Task details -
Set down exactly the lines in the records below that run from the line with "You are a computer-use agent. 787x596 pixels." to the line with "Click the Blank Report page icon", inclusive, and nothing more.

### Record set

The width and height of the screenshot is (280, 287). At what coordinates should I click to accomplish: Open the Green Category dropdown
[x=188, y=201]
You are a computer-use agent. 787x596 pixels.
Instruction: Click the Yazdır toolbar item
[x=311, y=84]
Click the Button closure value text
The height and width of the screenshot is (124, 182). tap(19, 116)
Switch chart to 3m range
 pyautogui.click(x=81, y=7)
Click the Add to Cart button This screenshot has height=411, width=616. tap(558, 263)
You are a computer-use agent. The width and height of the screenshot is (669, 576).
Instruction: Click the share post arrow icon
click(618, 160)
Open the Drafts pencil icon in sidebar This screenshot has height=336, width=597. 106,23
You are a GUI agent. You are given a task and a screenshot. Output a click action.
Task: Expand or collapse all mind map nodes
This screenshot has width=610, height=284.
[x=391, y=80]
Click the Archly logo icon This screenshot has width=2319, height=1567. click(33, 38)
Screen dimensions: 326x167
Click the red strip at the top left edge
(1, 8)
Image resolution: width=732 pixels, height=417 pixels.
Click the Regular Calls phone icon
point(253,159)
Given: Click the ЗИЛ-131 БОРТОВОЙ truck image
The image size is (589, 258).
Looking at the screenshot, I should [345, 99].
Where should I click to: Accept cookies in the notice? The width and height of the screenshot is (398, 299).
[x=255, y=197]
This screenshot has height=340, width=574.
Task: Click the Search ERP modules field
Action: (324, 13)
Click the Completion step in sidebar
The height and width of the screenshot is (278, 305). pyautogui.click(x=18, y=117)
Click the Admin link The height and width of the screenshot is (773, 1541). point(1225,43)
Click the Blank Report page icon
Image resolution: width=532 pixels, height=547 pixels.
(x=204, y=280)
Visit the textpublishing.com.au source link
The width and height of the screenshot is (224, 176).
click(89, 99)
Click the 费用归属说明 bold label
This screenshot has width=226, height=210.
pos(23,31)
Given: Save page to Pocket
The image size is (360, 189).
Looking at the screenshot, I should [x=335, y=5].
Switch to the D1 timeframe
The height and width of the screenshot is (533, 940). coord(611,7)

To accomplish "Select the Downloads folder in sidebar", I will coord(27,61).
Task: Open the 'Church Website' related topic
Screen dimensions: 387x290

######

Task output -
You are a computer-use agent. 787x596 pixels.
Instruction: Click the Yazdır toolbar item
[x=311, y=84]
Click the Button closure value text
The height and width of the screenshot is (124, 182). tap(19, 116)
Switch chart to 3m range
 pyautogui.click(x=81, y=7)
Click the Add to Cart button This screenshot has height=411, width=616. tap(558, 263)
You are a computer-use agent. The width and height of the screenshot is (669, 576).
Instruction: Click the share post arrow icon
click(618, 160)
Open the Drafts pencil icon in sidebar This screenshot has height=336, width=597. 106,23
You are a GUI agent. You are given a task and a screenshot. Output a click action.
Task: Expand or collapse all mind map nodes
This screenshot has width=610, height=284.
[x=391, y=80]
Click the Archly logo icon This screenshot has width=2319, height=1567. click(33, 38)
Screen dimensions: 326x167
Click the red strip at the top left edge
(1, 8)
Image resolution: width=732 pixels, height=417 pixels.
Click the Regular Calls phone icon
point(253,159)
Given: Click the ЗИЛ-131 БОРТОВОЙ truck image
The image size is (589, 258).
Looking at the screenshot, I should [345, 99].
Where should I click to: Accept cookies in the notice? The width and height of the screenshot is (398, 299).
[x=255, y=197]
This screenshot has height=340, width=574.
Task: Click the Search ERP modules field
Action: (324, 13)
Click the Completion step in sidebar
The height and width of the screenshot is (278, 305). pyautogui.click(x=18, y=117)
Click the Admin link The height and width of the screenshot is (773, 1541). point(1225,43)
Click the Blank Report page icon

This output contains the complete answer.